Tra i più attivi nel richiedere la rimozione di link "pirata" c'è Pottermore, la piattaforma di pubblicazione digitale ed e-commerce legata a J.K. Rowling, la creatrice di Harry Potter.

Com'è facile immaginare, un mondo fantastico tanto popolare quanto quello di Harry Potter dà origine a una diffusa attività pirata, per stroncare la quale Pottermore, diligentemente, indirizza a Google parecchie richieste di rimozione di link grazie ai servigi della società specializzata Digimarc.

Il problema è che, ultimamente, le cose paiono essere un po' sfuggite di mano. Per ben due volte in poco tempo (l'8 marzo e il 1 aprile), infatti, nell'elenco delle pagine indicate per la rimozione è stata inserita la pagina di Wikipedia dedicata a J.K. Rowling.

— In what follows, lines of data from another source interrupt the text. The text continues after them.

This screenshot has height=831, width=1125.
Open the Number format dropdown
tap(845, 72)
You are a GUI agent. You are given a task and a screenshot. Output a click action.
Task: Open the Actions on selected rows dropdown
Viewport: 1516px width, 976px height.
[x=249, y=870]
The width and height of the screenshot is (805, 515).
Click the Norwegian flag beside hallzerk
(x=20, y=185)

Google ha rifiutato di rimuovere il collegamento a quella pagina, ma Pottermore non ha desistito e, anzi, ha rincarato la dose: in una richiesta successiva ha indicato altre 20 pagine di Wikipedia, tra cui alcune dedicate ai videogiochi e alle colonne sonore dei film della saga di Harry Potter.

Sondaggio
Devi indicare un indirizzo email per creare un account temporaneo su un sito Internet (ad esempio, per effettuare un ordine). Quale indirizzo email digiti?
Ho un solo indirizzo email che uso per tutte le registrazioni
Ho un indirizzo email che uso esclusivamente in queste situazioni
Uso l'indirizzo email dell'ufficio

Mostra i risultati (1439 voti)
Leggi i commenti (13)

Ciò che è ancora più strano è che l'elenco comprende pagine apparentemente scelte a casaccio: per esempio vi si trovano le pagine dedicate all'antica letteratura egizia e ai gruppi etnici dell'America Centrale. Viene da chiedersi: ma questi tanto sofisticati e decantati sistemi automatici impiegati per riconoscere il materiale pirata scelgono pagine senza criterio, sperando che Google non se ne accorga?

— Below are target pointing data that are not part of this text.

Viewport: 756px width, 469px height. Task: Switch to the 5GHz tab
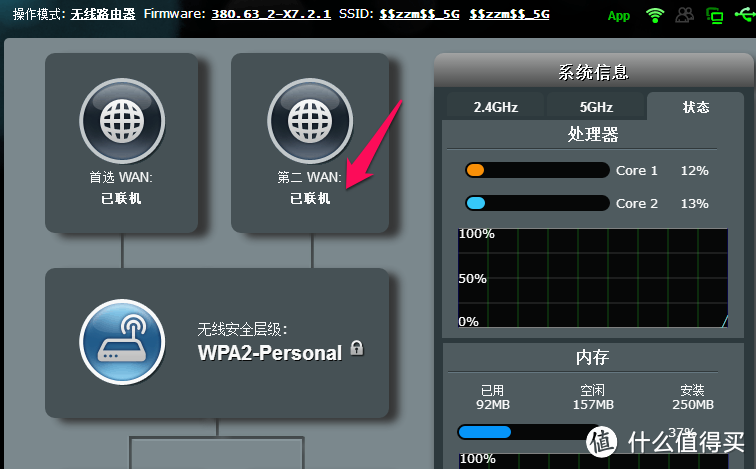[x=596, y=106]
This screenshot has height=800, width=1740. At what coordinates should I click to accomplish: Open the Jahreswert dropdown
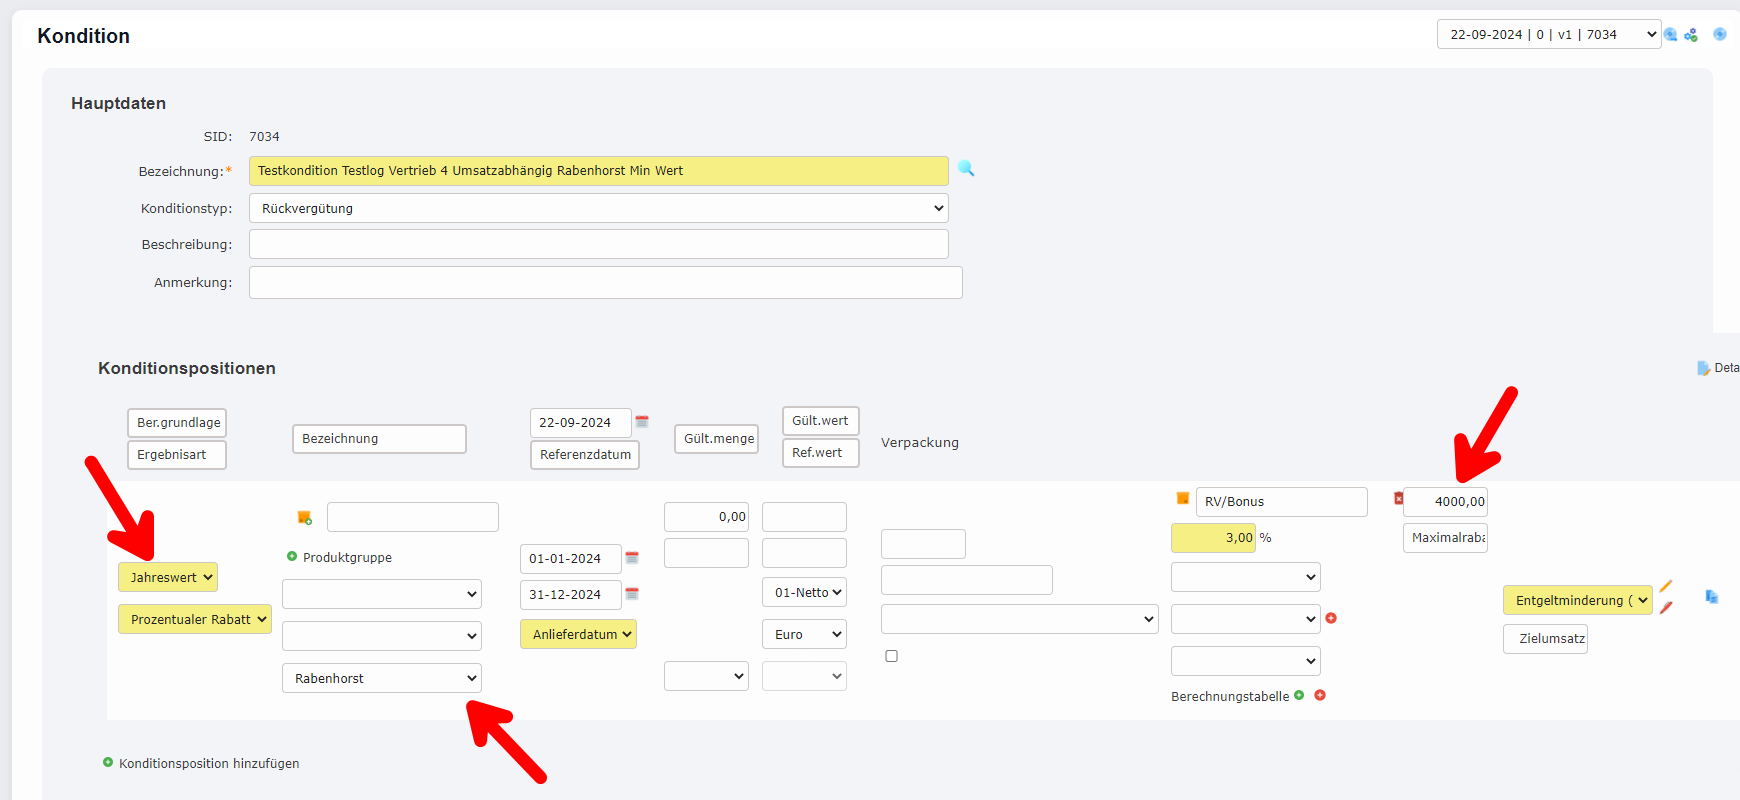point(168,577)
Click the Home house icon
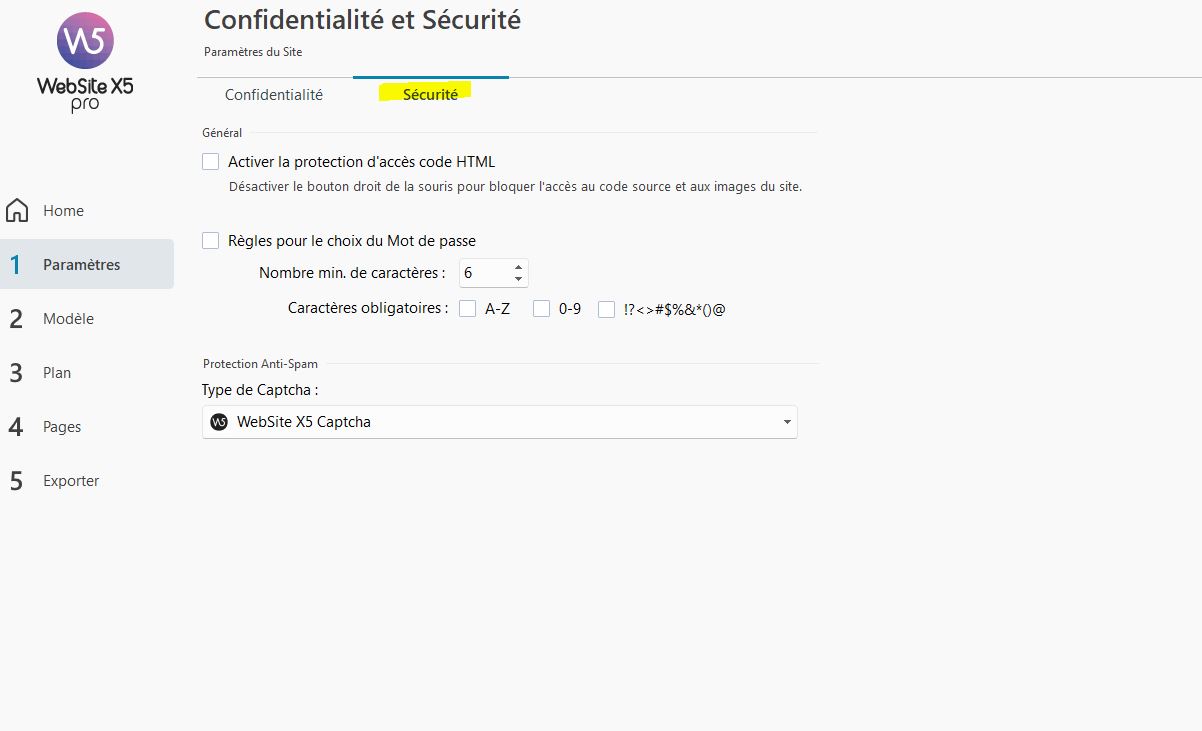The width and height of the screenshot is (1202, 731). pos(17,211)
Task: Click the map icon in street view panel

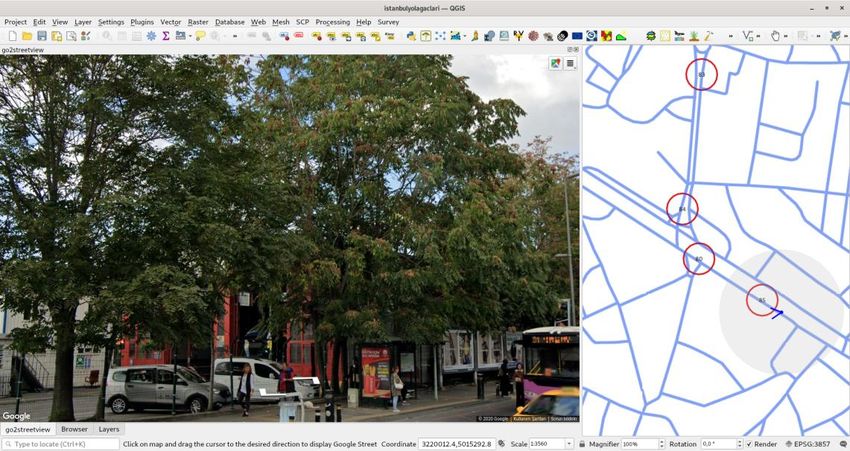Action: [555, 63]
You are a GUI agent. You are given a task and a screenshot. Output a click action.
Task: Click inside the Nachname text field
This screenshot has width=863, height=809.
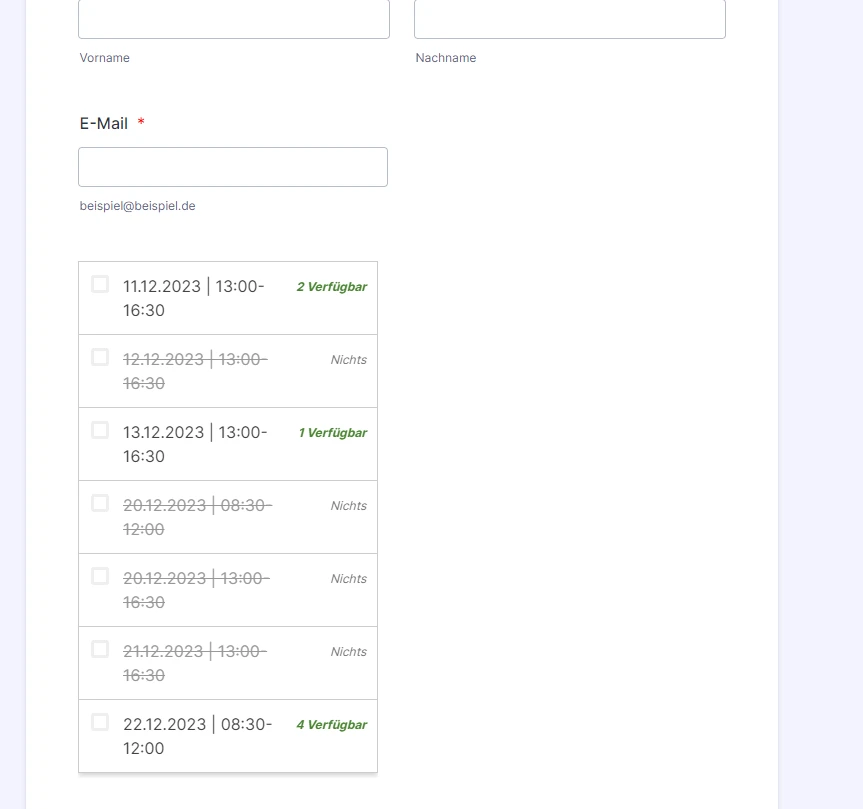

Pottermore è peraltro in buona compagnia. L'editore Harper Collins ha per esempio richiesto, sempre attraverso Digimarc, la rimozione della pagina di Wikipedia dedicata a Beverly Hills 90210, con cui non ha nulla a che fare, e quella su Silver Springs, una città del Maryland (USA).

L'elenco completo delle pagine di Wikipedia prese di mira potrebbe essere molto lungo: per dare un'idea della confusione, possiamo raccontare di come vari editori abbiano chiesto la rimozione delle pagine dedicate a Janice Galloway (scrittrice contro la cui pagina Wikipedia s'è scagliato il suo stesso editore, Simon and Schuster), ai limiti di velocità in Romania, a Mega (il servizio di file locker un tempo legato a Kim Dotcom), a Gore Vidal. Nessuno pare essere al sicuro dalla furia iconoclasta.

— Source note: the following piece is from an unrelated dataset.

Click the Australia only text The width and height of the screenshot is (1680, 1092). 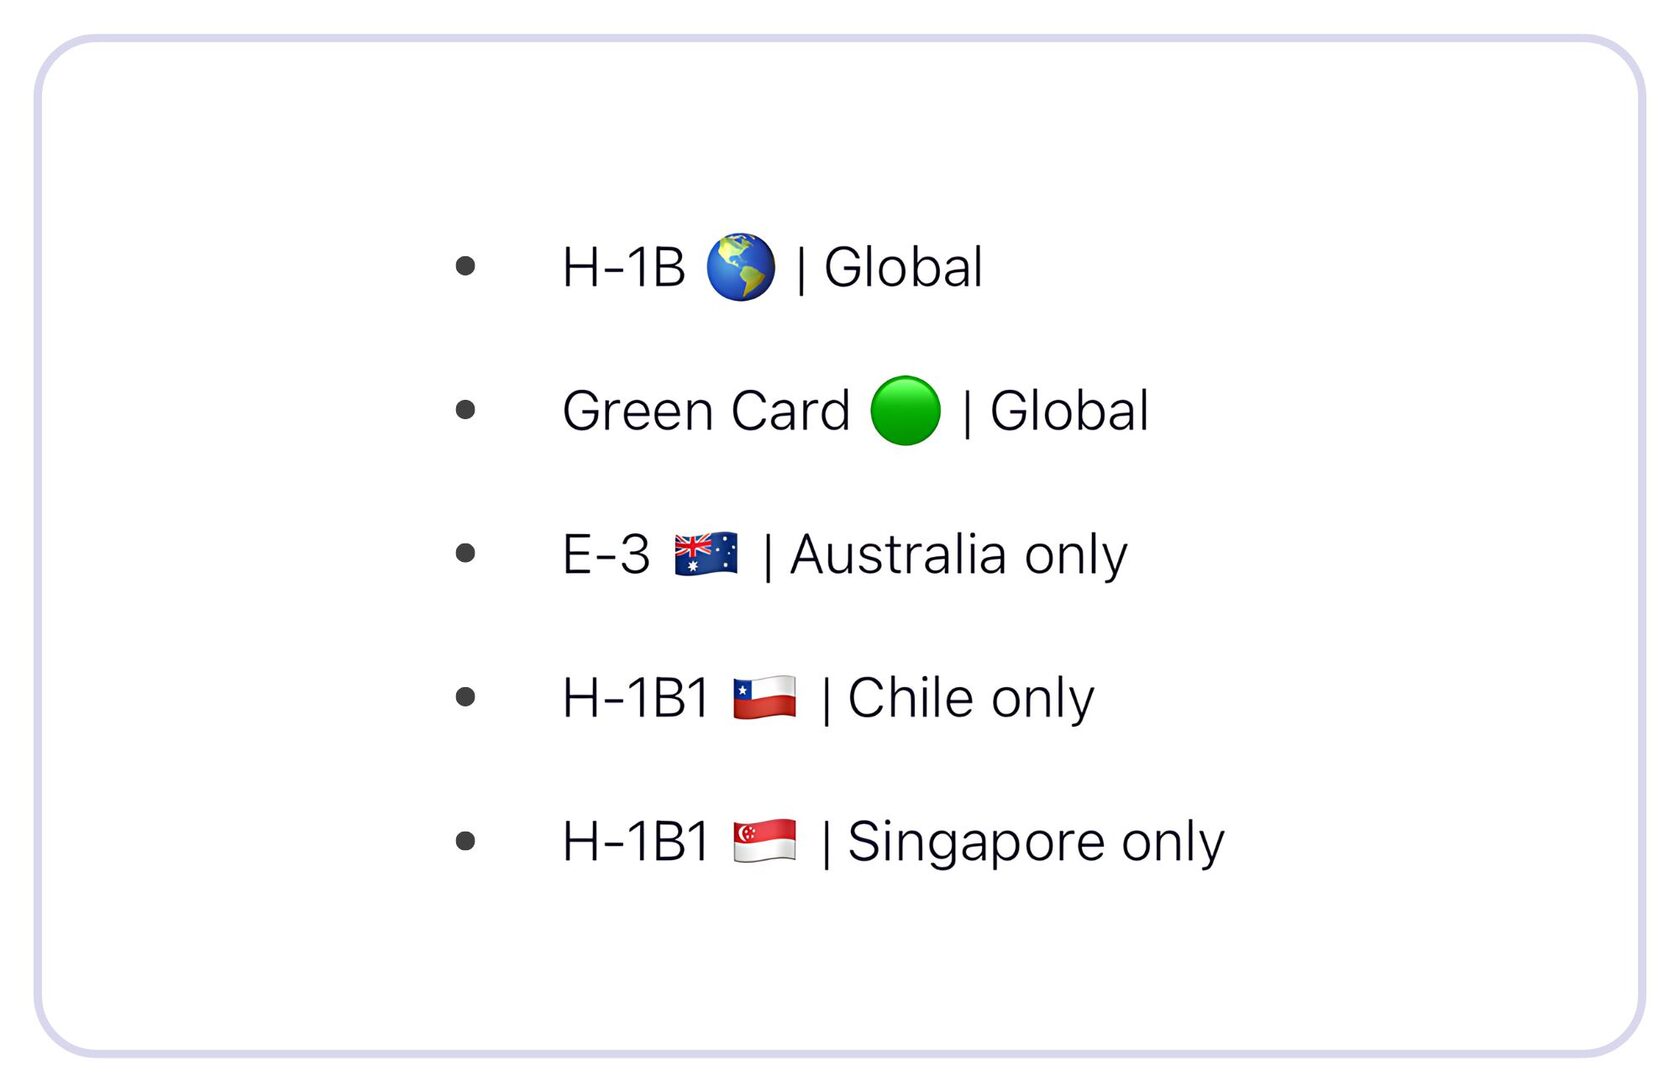point(958,555)
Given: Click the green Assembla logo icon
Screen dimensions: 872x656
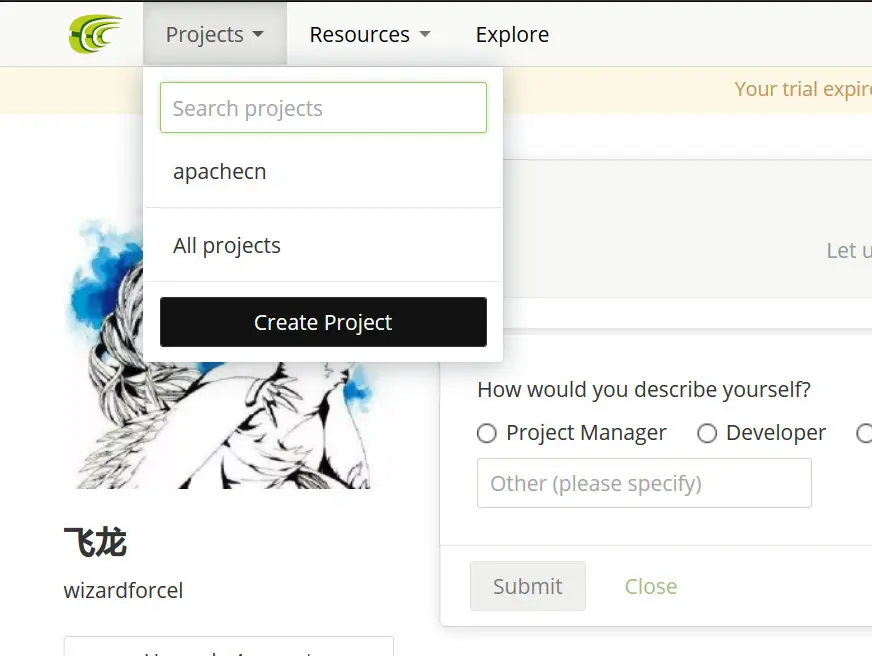Looking at the screenshot, I should tap(95, 34).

A questo punto viene da pensare che una riforma del copyright sia certamente necessaria, ma dovrebbe essere fatta per togliere un po' di potere dalle mani apparentemente poco capaci dei detentori del diritto d'autore.

Se questo articolo ti è piaciuto e vuoi rimanere sempre informato con Zeus News ti consigliamo di iscriverti alla Newsletter gratuita. Inoltre puoi consigliare l'articolo utilizzando uno dei pulsanti qui sotto, inserire un commento (anche anonimo) o segnalare un refuso.
© RIPRODUZIONE RISERVATA

Commenti all'articolo (2)

Quoto l'ipotesi di merlin... purtroppo... :cry:
23-4-2016 11:28

l'unica riforma che ci sarà, stante l'aumentare della vita media, sarà quella di estendere il copyright a tre generazioni dalle due attuali. :cry: Leggi tutto
20-4-2016 15:42

La liberta' di parola e' un diritto inviolabile, ma nei forum di Zeus News vige un regolamento che impone delle restrizioni e che l'utente e' tenuto a rispettare. I moderatori si riservano il diritto di cancellare o modificare i commenti inseriti dagli utenti, senza dover fornire giustificazione alcuna. Gli utenti non registrati al forum inoltre sono sottoposti a moderazione preventiva. La responsabilita' dei commenti ricade esclusivamente sui rispettivi autori. I principali consigli: rimani sempre in argomento; evita commenti offensivi, volgari, violenti o che inneggiano all'illegalita'; non inserire dati personali, link inutili o spam in generale.
E' VIETATA la riproduzione dei testi e delle immagini senza l'espressa autorizzazione scritta di Zeus News. Tutti i marchi e i marchi registrati citati sono di proprietà delle rispettive società. Informativa sulla privacy. I tuoi suggerimenti sono di vitale importanza per Zeus News. Contatta la redazione e contribuisci anche tu a migliorare il sito: pubblicheremo sui forum le lettere piu' interessanti.
Sondaggio
I bambini sempre più spesso entrano in contatto con la tecnologia a una tenera età (per giocare, comunicare e cercare informazioni), anche grazie alla diffusione di smartphone e tablet. Quale dovrebbe essere la maggiore preoccupazione dei genitori?
Potrebbero visionare materiale inappropriato o visitare siti inopportuni.
Potrebbero comunicare con sconosciuti o persone non ritenute affidabili.
Potrebbero essere vittime di cyberbullismo, sui social network o altrove.
Potrebbero spendere denaro online senza che i genitori lo sappiano, anche a causa delle app che richiedono acquisti online durante i giochi.
Potrebbero diffondere dati personali (compresi foto e filmati) senza essere coscienti dei rischi.
Potrebbero incorrere in difficoltà a relazionarsi con amici dal vivo, nascondendosi dietro relazioni disintermediate dal mezzo informatico.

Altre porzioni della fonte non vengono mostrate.